Wednesday, September 15, 2010: 8:00 AM-4:20 PM
401 (Convention Center)
Generation of electricity from moving water (tidal currents and other instream, unimpounded flows) is known as hydrokinetic generation. This emerging form of generation offers a potentially significant contribution to renewable energy portfolios. Because hydrokinetic electricity generation does not require impoundment of the waterbody, it presents a new set of potential environmental impacts (including impacts on fish) that differs from that of conventional hydropower. Hydrokinetic generation may have some impacts in common with conventional hydropower, but most impacts may differ in magnitude or kind. The objective of this symposium is to bring together people involved in this emerging form of electricity generation to share existing information and identify critically important information needs.
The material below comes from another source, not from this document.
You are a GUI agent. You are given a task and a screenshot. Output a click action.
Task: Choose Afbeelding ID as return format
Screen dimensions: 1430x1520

This symposium will address the following general questions:
- What are the key uncertainties regarding impacts of hydrokinetic generation on fish?
- What do we already know?
- What information is transferable from conventional hydropower and what is not?
- What information is of generic (non-site specific) value to stakeholders?
- What are the important classes of equipment and what are their relative merits regarding fish protection?
- What are the issues involved with assessing cumulative effects of multiple machines and multiple projects?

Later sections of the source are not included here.